→ WORK INSTRUCTIONS
Starting at the line that holds "Home Page (272, 34)", reproduce each line exactly up to and including the last line of the records below. Pictures stay out.

→ SUPPLIED RECORDS
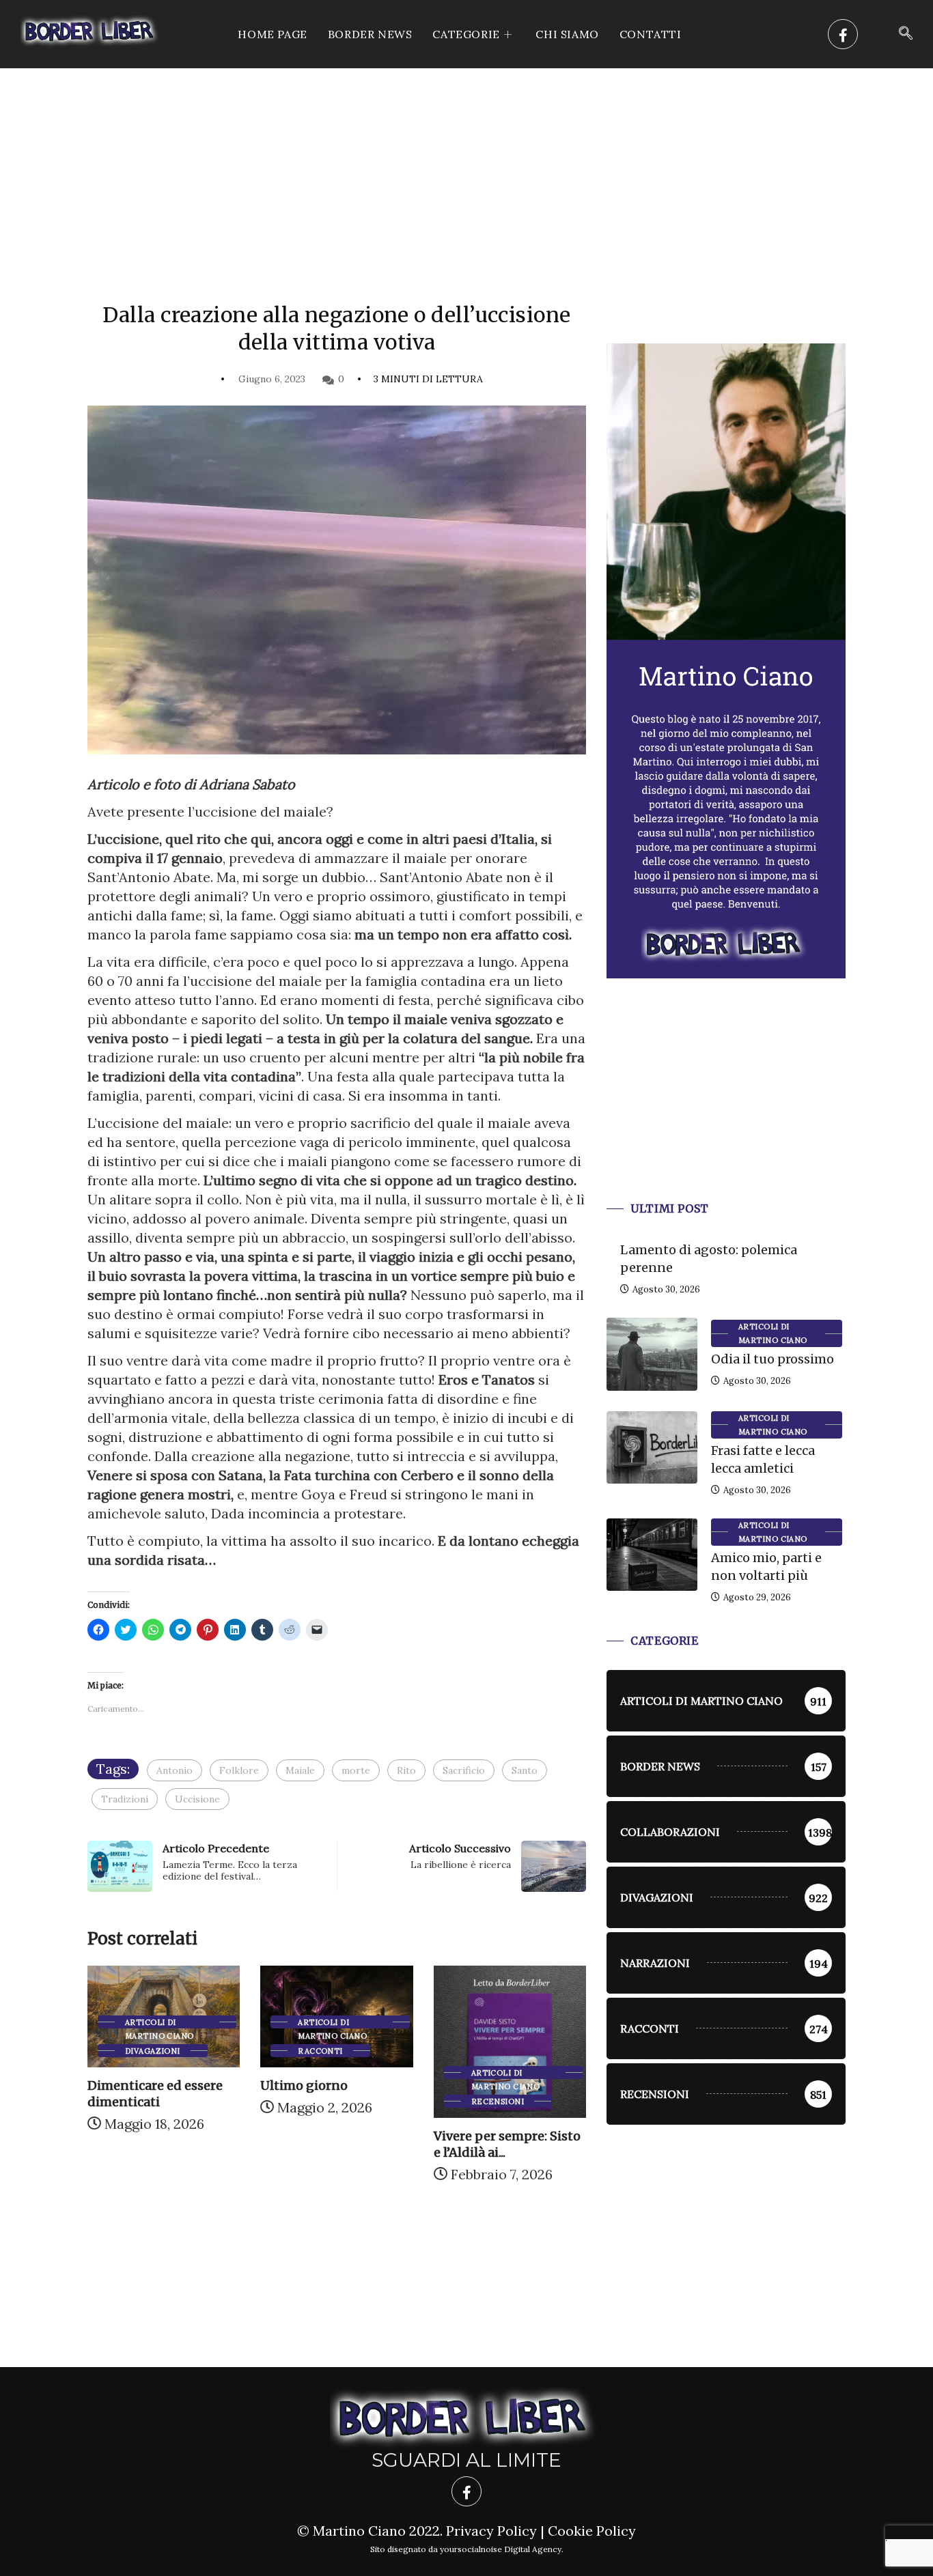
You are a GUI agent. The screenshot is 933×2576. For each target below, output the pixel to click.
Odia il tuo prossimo (772, 1359)
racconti (320, 2051)
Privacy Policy (491, 2530)
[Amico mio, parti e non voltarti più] (652, 1554)
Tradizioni (124, 1799)
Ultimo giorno (304, 2085)
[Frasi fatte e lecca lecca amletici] (652, 1447)
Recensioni (497, 2101)
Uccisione (197, 1799)
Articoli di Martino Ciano (159, 2023)
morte (356, 1770)
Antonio (174, 1770)
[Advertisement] (466, 170)
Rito (406, 1770)
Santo (525, 1770)
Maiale (300, 1770)
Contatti (650, 34)
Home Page (272, 34)
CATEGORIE (465, 34)
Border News (370, 34)
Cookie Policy (592, 2530)
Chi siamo (566, 34)
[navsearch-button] (905, 34)
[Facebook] (843, 34)
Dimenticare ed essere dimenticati (155, 2094)
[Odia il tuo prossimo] (652, 1354)
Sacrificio (464, 1770)
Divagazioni (152, 2051)
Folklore (239, 1770)
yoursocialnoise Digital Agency (500, 2549)
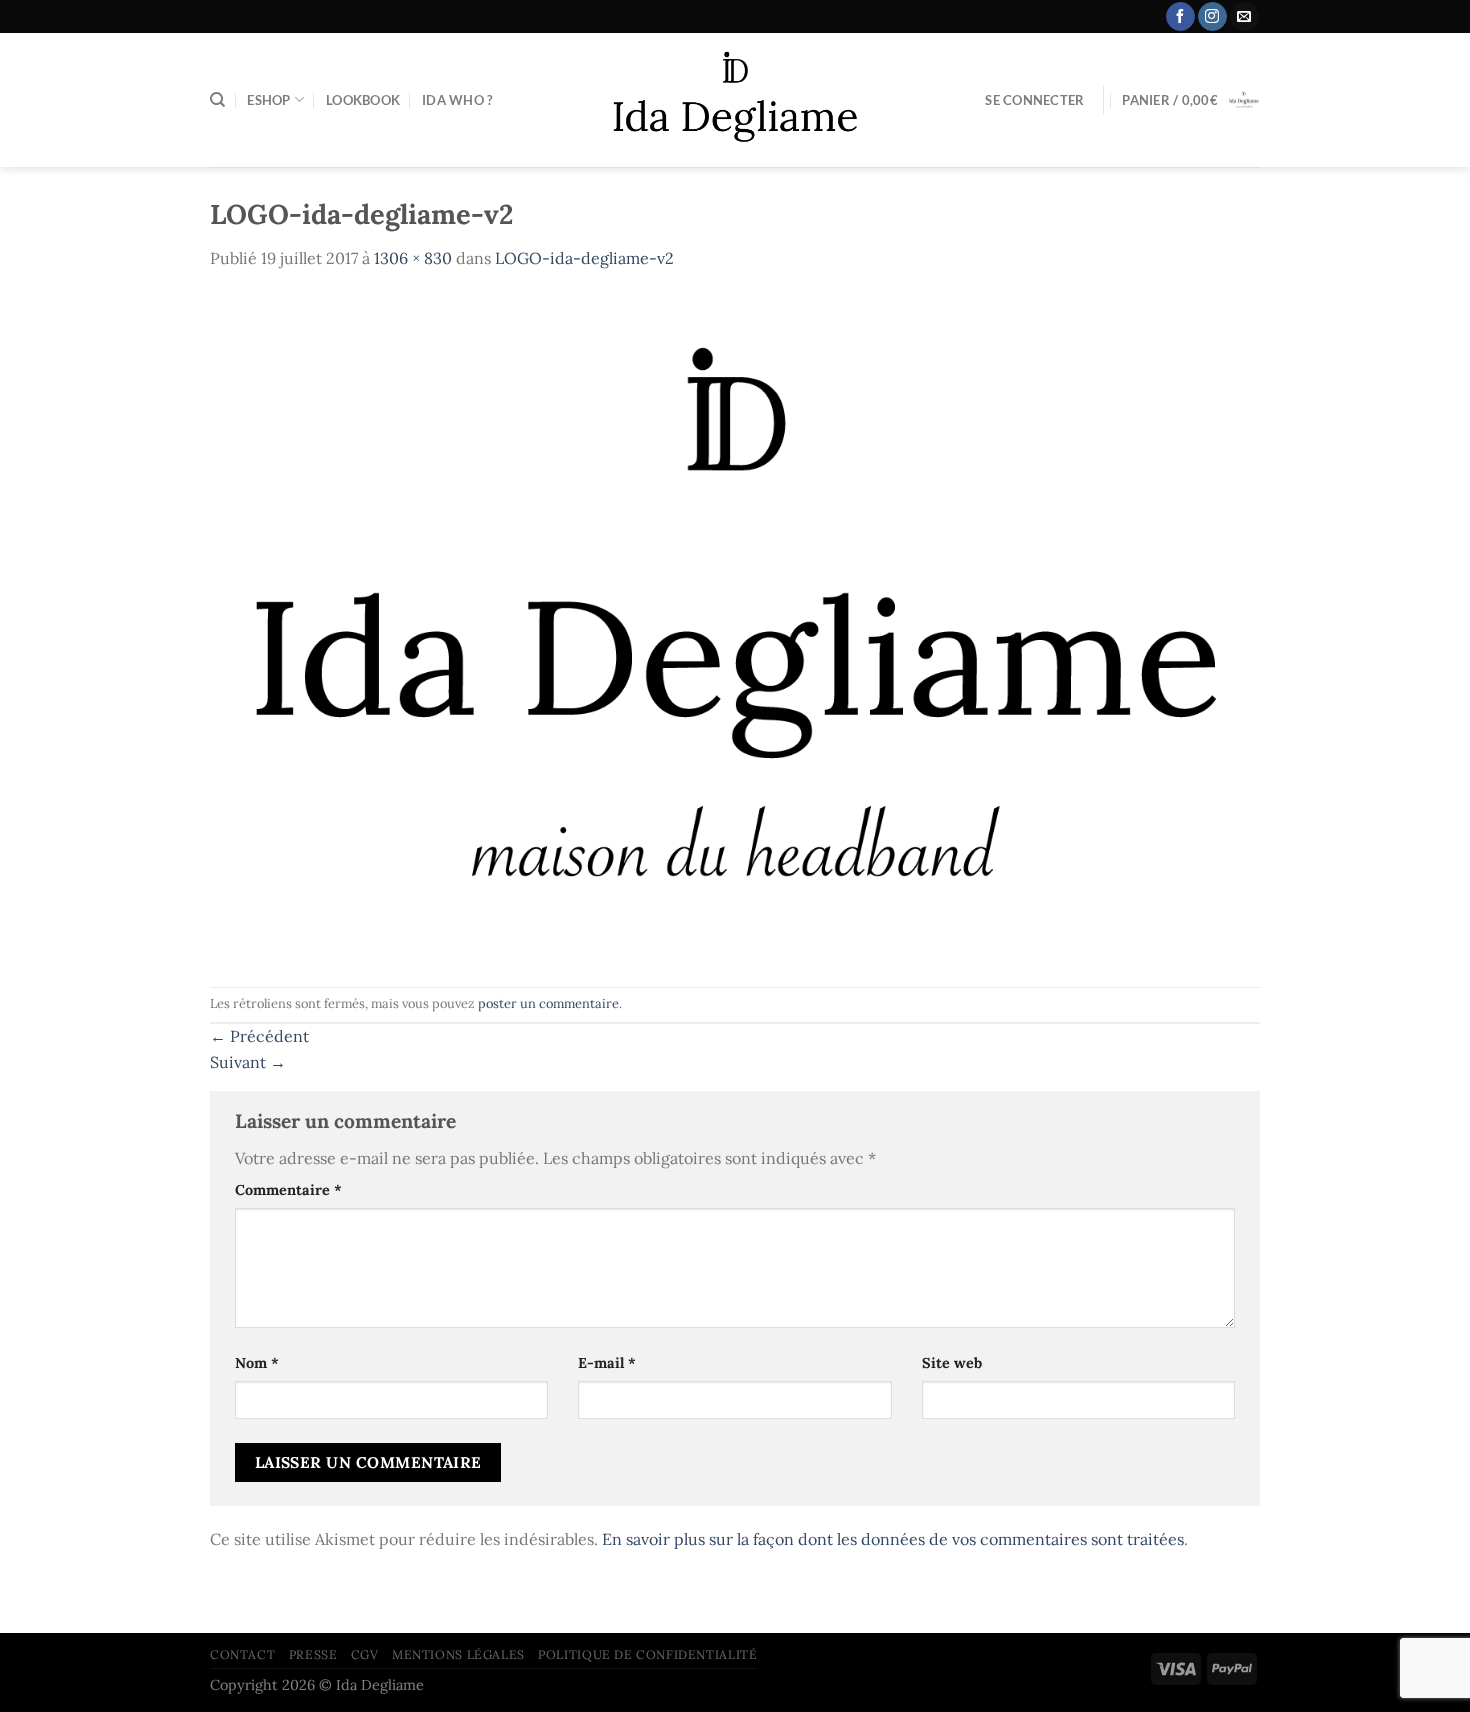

→ TASK ANSWER
Home Page (272, 34)
CATEGORIE (465, 34)
Border News (370, 34)
Cookie Policy (592, 2530)
Chi siamo (566, 34)
[navsearch-button] (905, 34)
[Facebook] (843, 34)
Dimenticare ed essere dimenticati (155, 2094)
[Odia il tuo prossimo] (652, 1354)
Sacrificio (464, 1770)
Divagazioni (152, 2051)
Folklore (239, 1770)
yoursocialnoise Digital Agency (500, 2549)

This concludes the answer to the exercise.